Optical tweezers utilizes light energy to trap small neutral particles due to the transfer of momentum from the trapping beam to the particle. The method of trapping has been successfully used to trap a single cell, or an organelle that has opened numerous possibilities to study biological systems. In more advanced systems, the technique is used to study sub-cellular motions such as molecular motors or folding of biomolecules e.g., DNA, RNA and proteins. Typically, the linear fluctuations in these systems are in the nanometer scale that can be manipulated by applying microscopic external force in the order of pico-Newtons. Recently, we have built a high resolution dual beam optical-tweezers that can measure forces at the resolution of ± 0.15 pN, distances at 1 nm and a temporal resolution of sub-milliseconds (< 0.25 msec).
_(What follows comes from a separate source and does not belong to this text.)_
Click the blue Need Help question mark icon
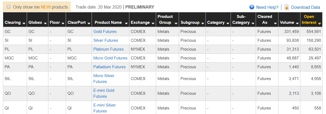coord(251,7)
Using our custom built instrument we investigated the folding of a model RNA hairpin P5ab, which has been earlier studied as a two-state folder. P5ab forms the structural domain of group I ribozymes that is involved in intronic splicing. Our results show that P5ab folds with atleast three intermediate states that has been missed in the earlier studies. By holding the molecule at a constant force, we allowed the RNA to fluctuate through various intermediates before it folded into its native conformation. The kinetics reveals a complex mechanism of folding that is taken by P5ab. By performing multiple rounds of equilibrium experiments, we located the position and the height of the activation barrier in the folding scheme that must be crossed by the RNA molecule to achieve the native conformation. The findings are important as it highlights how a single base change can alter the folding pathways and the barrier heights that often trap biomolecules in misfolded states, which is the hallmark of diseased condition such as cancer and prion.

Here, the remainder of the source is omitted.